What the task requires. Print the lines from the one containing "Instruction: Click the" through the end of the material below, both included, exactly as they appear and without pictures.
BEGIN Entries provided
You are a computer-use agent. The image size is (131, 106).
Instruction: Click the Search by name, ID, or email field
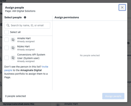tap(27, 25)
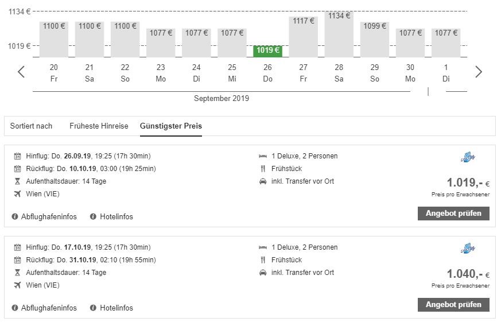The width and height of the screenshot is (501, 322).
Task: Click the next dates right arrow
Action: (479, 72)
END Entries provided
Result of the task.
Instruction: Click the Search by name, ID, or email field
tap(27, 25)
The width and height of the screenshot is (501, 322).
Task: Click the next dates right arrow
Action: (479, 72)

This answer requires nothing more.